### Activity:
Copy every line of the data that includes the string "Given".

Records from a data source
---------------

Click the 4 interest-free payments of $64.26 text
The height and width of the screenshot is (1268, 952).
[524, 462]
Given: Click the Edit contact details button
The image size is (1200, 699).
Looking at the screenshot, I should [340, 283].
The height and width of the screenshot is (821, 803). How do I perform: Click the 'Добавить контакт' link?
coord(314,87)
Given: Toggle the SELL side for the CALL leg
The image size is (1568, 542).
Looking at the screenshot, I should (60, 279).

---------------

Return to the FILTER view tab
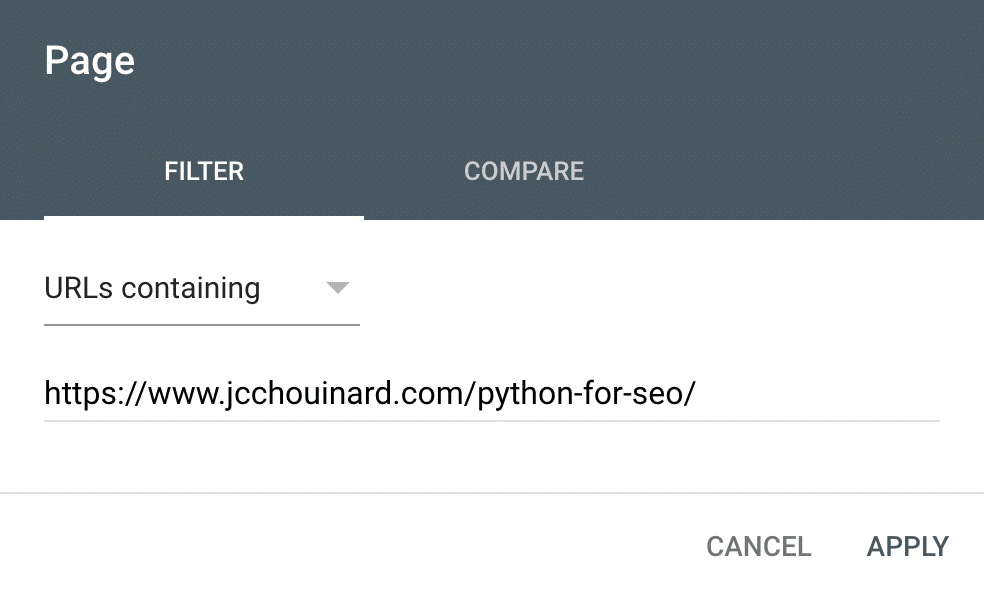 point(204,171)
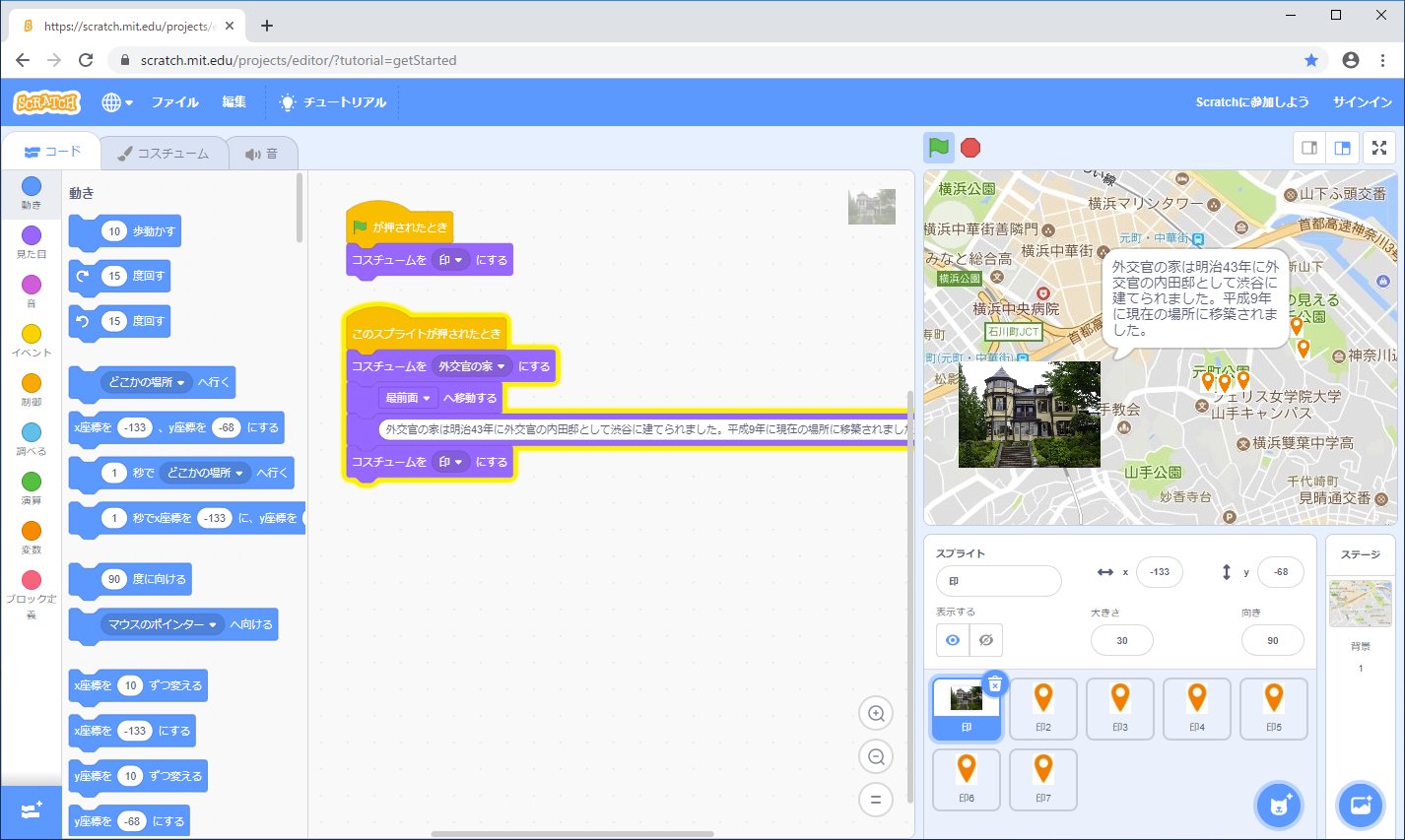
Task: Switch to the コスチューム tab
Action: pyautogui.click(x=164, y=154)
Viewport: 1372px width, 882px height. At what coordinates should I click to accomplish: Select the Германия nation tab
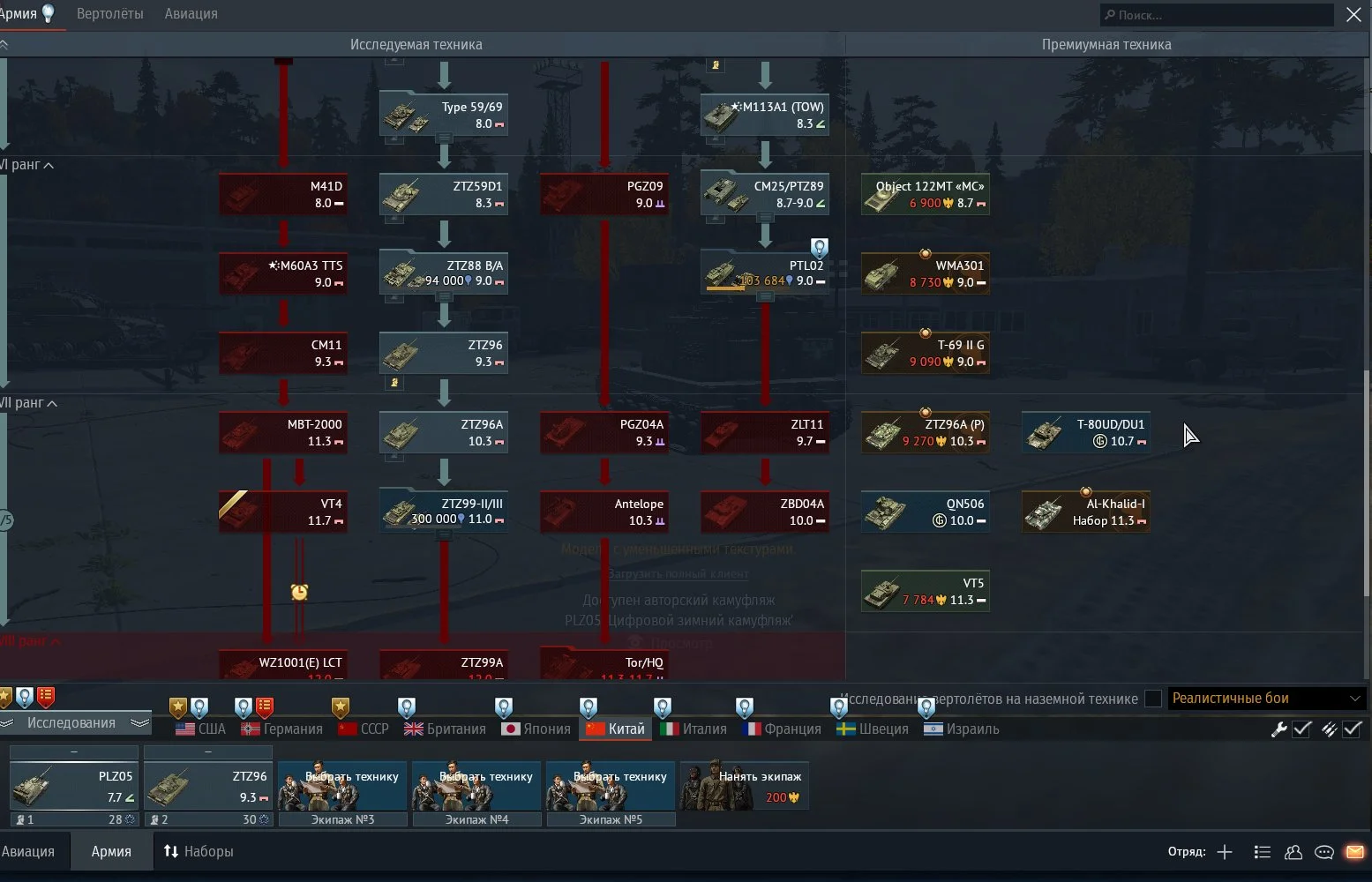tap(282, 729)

---------------

### Solution to this problem:
Given: Click the Edit contact details button
Given: Toggle the SELL side for the CALL leg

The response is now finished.